PROBLEM TO WORK ON
All the data that follows should be repeated exactly, without a single picture.

=== RECORDS SHOWN ===

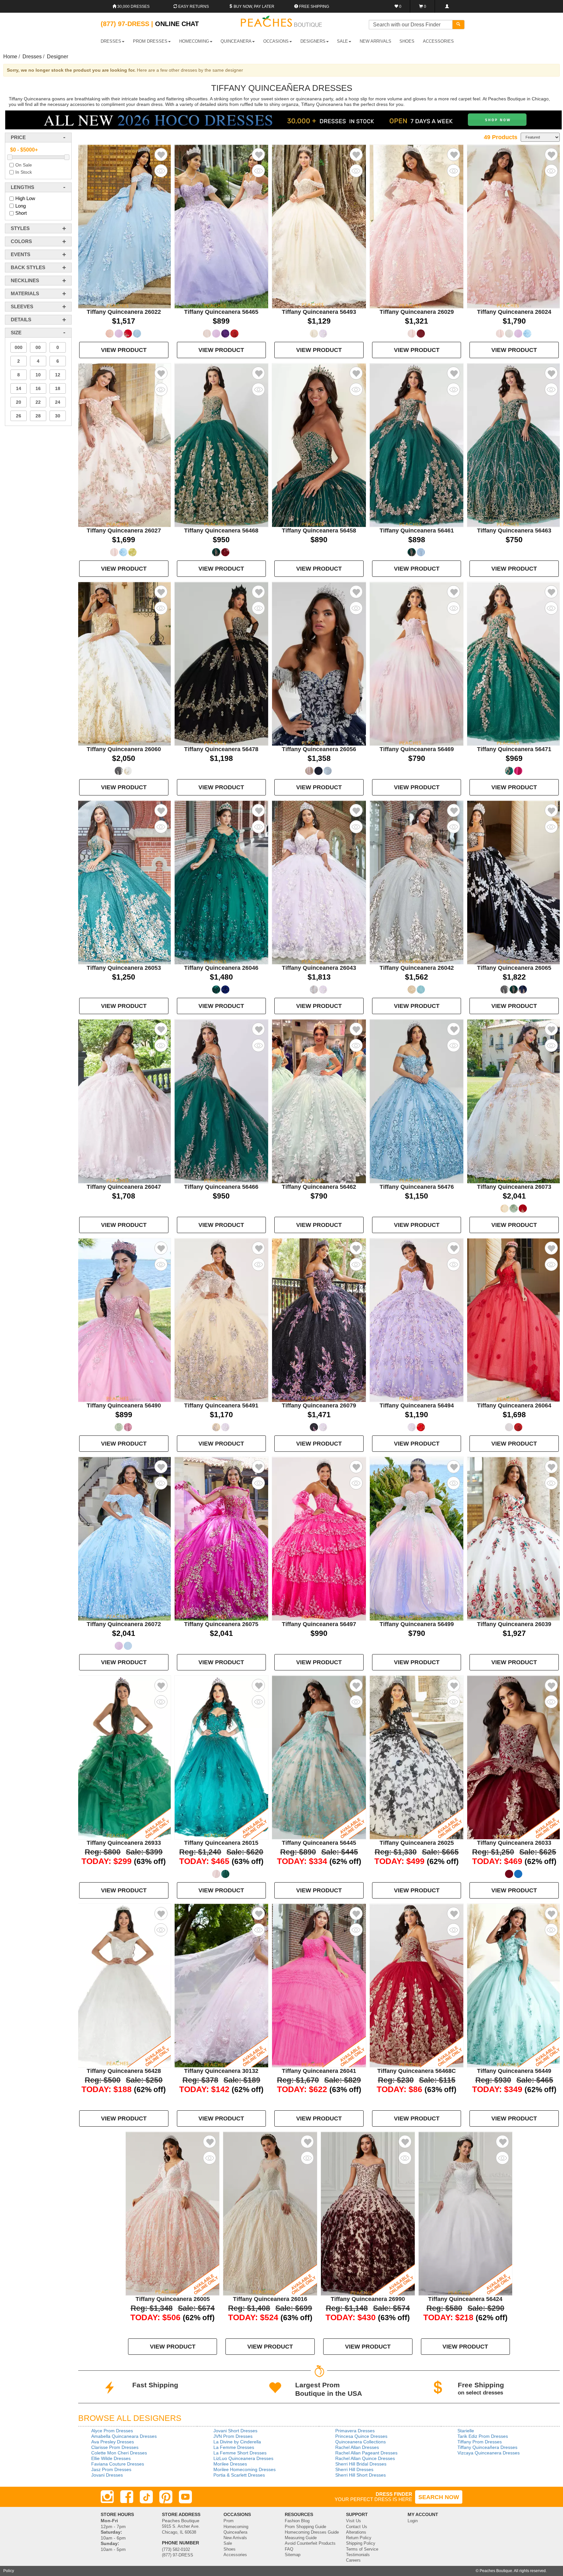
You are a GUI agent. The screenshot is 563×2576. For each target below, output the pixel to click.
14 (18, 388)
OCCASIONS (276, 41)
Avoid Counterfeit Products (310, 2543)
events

===

ANSWER SPACE
You are a GUI agent. The screenshot is 563×2576. For each target below, output the pixel to click.
14 (18, 388)
OCCASIONS (276, 41)
Avoid Counterfeit Products (310, 2543)
events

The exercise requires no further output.